0
votes

I'm working with Big Query's Hacker News dataset, and was looking at which urls have the most news stories. I'd also like to strip the domain names out, and see which of those have the most news stories. I'm working in R, and am having a bit of trouble getting the follow query to work.
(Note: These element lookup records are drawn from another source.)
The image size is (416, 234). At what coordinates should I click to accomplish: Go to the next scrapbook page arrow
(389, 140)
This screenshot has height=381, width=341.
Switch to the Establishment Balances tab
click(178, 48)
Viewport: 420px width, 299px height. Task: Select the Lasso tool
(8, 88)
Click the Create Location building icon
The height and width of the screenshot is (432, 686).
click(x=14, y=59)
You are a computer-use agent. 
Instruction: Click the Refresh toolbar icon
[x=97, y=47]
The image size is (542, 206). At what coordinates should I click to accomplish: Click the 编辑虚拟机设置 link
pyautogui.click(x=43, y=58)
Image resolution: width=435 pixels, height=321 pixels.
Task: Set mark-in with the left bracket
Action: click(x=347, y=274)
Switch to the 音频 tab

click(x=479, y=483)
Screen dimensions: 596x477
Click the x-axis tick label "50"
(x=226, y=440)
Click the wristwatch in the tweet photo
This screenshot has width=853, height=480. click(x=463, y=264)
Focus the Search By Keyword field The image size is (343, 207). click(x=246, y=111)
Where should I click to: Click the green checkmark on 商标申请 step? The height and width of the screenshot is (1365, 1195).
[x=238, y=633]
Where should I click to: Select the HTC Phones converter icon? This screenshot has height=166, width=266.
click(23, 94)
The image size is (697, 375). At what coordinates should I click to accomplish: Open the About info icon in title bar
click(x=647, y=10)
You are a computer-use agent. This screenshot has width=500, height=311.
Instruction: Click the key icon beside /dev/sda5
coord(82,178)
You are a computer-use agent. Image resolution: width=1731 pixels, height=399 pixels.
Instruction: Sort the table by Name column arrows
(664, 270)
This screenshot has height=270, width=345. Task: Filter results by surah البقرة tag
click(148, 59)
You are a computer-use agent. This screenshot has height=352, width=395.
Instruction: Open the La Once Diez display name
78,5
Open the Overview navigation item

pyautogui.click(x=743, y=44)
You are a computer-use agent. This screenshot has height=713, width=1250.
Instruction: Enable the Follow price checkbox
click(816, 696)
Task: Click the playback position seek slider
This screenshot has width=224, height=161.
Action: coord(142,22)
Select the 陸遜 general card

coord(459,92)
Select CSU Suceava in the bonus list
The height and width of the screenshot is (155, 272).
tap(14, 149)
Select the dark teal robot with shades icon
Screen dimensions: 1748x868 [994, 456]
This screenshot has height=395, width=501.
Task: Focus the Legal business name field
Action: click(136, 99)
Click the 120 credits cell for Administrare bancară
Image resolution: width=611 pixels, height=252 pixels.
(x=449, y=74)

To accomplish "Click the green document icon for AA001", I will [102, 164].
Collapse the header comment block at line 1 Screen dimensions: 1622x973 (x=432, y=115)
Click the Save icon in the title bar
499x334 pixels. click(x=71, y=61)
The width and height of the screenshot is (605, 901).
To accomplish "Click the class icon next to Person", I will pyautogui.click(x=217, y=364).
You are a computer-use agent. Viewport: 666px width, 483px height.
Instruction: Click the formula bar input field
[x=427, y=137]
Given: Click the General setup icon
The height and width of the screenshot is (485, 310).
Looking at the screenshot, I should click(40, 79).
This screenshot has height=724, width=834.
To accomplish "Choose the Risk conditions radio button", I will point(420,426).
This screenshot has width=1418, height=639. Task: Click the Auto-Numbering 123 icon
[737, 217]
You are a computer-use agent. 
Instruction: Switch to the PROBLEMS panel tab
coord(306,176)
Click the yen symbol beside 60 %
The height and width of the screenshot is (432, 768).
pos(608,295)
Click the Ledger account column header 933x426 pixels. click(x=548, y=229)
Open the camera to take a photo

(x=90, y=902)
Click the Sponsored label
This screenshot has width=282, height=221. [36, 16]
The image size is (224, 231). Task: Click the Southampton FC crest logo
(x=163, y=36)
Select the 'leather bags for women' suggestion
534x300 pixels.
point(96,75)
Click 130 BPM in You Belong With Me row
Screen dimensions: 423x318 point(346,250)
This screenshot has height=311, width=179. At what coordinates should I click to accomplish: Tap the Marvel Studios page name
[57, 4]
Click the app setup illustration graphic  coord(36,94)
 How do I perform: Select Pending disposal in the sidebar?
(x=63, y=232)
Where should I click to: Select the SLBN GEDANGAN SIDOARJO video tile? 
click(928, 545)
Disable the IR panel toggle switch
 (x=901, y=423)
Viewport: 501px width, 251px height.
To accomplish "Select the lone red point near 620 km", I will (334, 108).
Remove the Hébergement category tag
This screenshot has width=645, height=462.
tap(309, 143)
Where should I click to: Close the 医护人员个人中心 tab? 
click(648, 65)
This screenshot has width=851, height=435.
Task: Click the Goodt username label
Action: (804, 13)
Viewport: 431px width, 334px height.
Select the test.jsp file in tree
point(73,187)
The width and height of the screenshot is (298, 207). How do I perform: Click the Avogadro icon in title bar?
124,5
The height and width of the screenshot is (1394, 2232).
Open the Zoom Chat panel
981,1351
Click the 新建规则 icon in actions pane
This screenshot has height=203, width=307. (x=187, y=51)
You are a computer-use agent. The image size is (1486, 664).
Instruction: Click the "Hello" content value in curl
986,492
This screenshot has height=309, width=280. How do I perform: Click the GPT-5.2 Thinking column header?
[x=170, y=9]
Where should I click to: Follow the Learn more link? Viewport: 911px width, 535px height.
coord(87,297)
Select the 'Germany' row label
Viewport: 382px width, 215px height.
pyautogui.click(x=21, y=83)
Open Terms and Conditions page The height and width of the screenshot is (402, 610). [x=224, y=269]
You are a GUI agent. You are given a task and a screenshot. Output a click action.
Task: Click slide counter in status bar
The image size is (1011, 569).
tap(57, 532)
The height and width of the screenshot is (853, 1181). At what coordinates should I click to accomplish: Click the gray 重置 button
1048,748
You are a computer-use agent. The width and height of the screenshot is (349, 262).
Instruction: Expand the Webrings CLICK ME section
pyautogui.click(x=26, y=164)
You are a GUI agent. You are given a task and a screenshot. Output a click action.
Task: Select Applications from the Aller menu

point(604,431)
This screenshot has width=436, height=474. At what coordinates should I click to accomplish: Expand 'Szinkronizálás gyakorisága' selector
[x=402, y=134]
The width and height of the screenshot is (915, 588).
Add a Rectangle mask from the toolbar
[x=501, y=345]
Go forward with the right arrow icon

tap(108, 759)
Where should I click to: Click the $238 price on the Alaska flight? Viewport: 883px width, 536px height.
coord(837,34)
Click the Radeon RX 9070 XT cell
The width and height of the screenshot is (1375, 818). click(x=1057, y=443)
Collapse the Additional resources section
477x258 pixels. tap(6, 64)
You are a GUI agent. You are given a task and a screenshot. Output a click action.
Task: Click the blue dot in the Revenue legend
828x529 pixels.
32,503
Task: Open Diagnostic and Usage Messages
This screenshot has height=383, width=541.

 sql_domain <- "SELECT url,
                       REPLACE(CASE WHEN REGEXP_CONTAINS(url, '//') 
                           THEN url ELSE 'http://' + url END, '&', '?') AS domain_name,
                       COUNT(domain_name) as story_number
                FROM `bigquery-public-data.hacker_news.full`
                WHERE type = 'story'
                GROUP BY domain_name
                ORDER BY story_number DESC
                LIMIT 10"

I've been getting the following error: "Error: No matching signature for operator + for argument types: STRING, STRING. Supported signatures: INT64 + INT64; FLOAT64 + FLOAT64; NUMERIC + NUMERIC"

Can't for the life of me figure out a replacement for the "+" operator. Your help is much appreciated!

2
Do you also need to strip top level domain? i.e. do you need stackoverflow.com or stackoverflow? If you need the latter, then you have stumbled upon a huge problem since everything can be a top level domain nowadays - Check library(urltools) in R for URL parsing. - Sotos
@Sotos stackoverflow.com would be fine! I'll check out urltools though, thank you. - Luke Steer

2 Answers

0
votes

Can't for the life of me figure out a replacement for the "+" operator

In BigQuery - instead of 'http://' + url you should use CONCAT('http://', url)

0
votes

For your goals (top domains submitting to Hacker News):

#standardSQL
SELECT NET.REG_DOMAIN(url) domain, COUNT(*) c
  , ROUND(EXP(AVG(LOG(IF(score<=0,0.1,score)))),2) avg_score
FROM `bigquery-public-data.hacker_news.full`
WHERE type = 'story'
GROUP BY 1
ORDER BY 2 DESC
LIMIT 100

Note how much easier is to call NET.REG_DOMAIN() to get the domain.

enter image description here